The creation of a tool often makes possible the creation of more advanced tools. Advanced tools made possible the manufacture of internal-combustion engines, automobiles, and computers. Among those who like to collect, some may do so as part of a rigorous study program they want to catalog all types of a specific tool, for example. Some collectors may wish to preserve some of the past for future generations, others fall under the spell of the beauty of some antique tools.

Collecting categories 
Categories of tools range from the broad planes, rules, braces, hammers, etc. to the specific planes made by the Gage Company of Vineland, New Jersey, for example. People who are new to the hobby should know that there are many good modern reference books that will guide you in your search, as well as many reprints of the catalogs in which these tools were originally offered. Often tools will exhibit differences contrasting the different locations of their makers, or different features contrasting different time periods.

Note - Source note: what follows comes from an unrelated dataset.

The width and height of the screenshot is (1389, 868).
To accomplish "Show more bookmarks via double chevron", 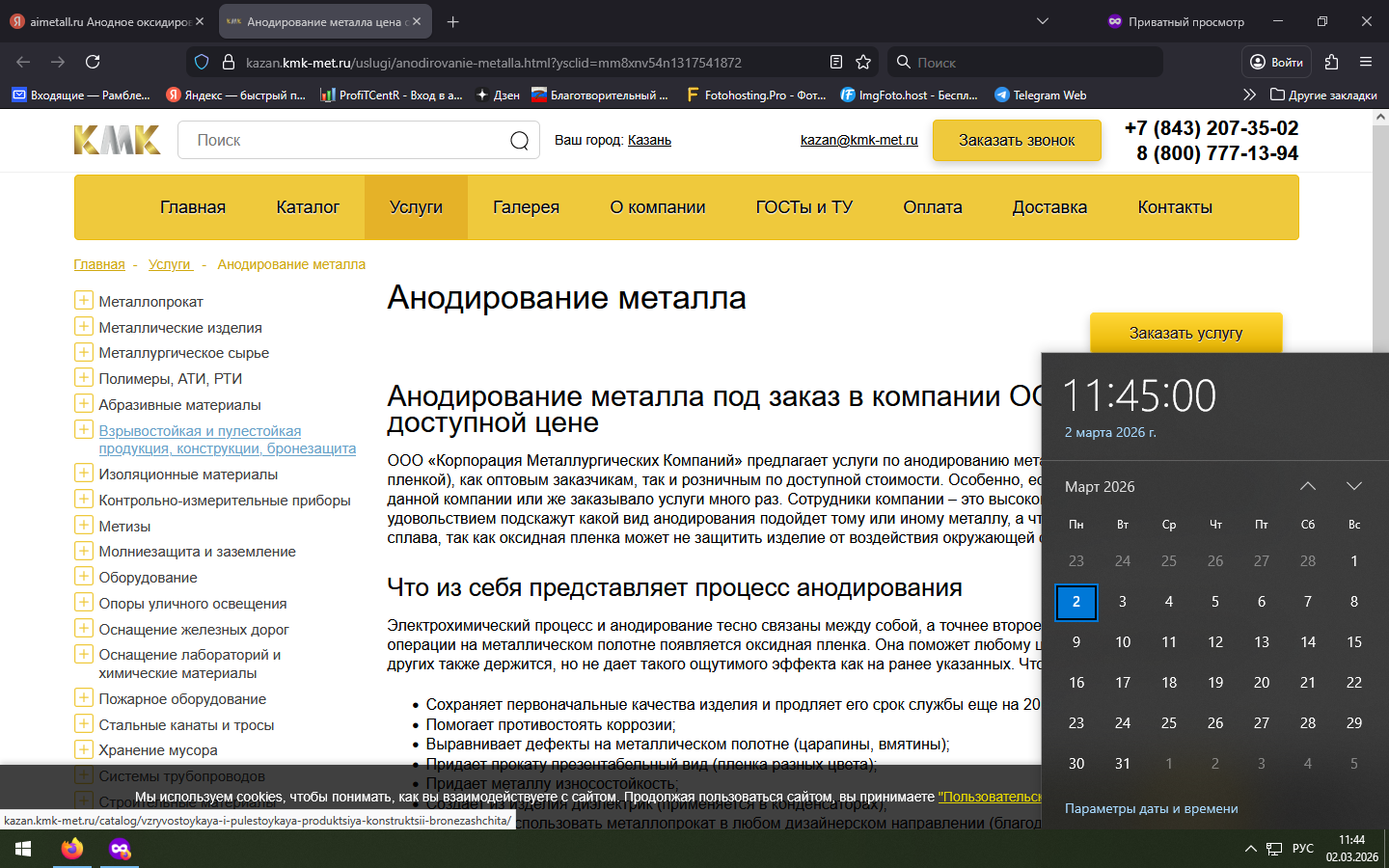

The following are some ways people collect tools: 
 Tools of a specific company or maker for example, L. Bailey Victor tools, Seneca Falls Tool Company tools, Miller's Falls tools, Disston Saws, Chelor planes, 1940s Skilsaw model 77, etc.
 Tools of a specific type hammers, braces, axes, saws, patented planes, transitional planes, treadle-powered machines, etc. 
 Tools of a specific period tools from 1850 to 1900, post-World War II era tools, etc. 
 Tools from a specific place Scottish tools, tools from Massachusetts makers, etc. 
 Tools of a specific occupation cooper's tools, machinist tools, watchmaker's tools, garden tools. 
 A combination of one or more of the above categories — for example, one each of a specific type of Stanley tool, i.e. all Stanley saws, all Stanley marking gauges, all Stanley planes, etc.
 A "type study" of one specific model, for example, a type study of Stanley #6 jointer planes or Norris A5 smooth planes.
 Tools that show how a specific idea progressed over time, for example tools tracing the development of the plane's adjusting mechanisms, or tools showing how an early patent was bought out and developed by another company. 
 Tool advertising and catalogs.

Sickles and scythes 
The American history of hay cutting tools begins with the reaping hook.  Its slender, ultra sharp, half circle blade was employed in cutting grass for hay and it took some skill to use successfully.  By the late 1800s the less artful sickle became the hay cutting tool of choice.  The blade of the sickle was serrated and less circular than the reaping hook.  The employment of this tool took less finesse and more of a slashing technique.  It was used in conjunction with a wooden grass crook with which one held the standing grass steady, while swinging the sickle blade through the shank.  Sickles found today will seem to have smooth blades to the modern viewer, as the serrations are usually worn away over time.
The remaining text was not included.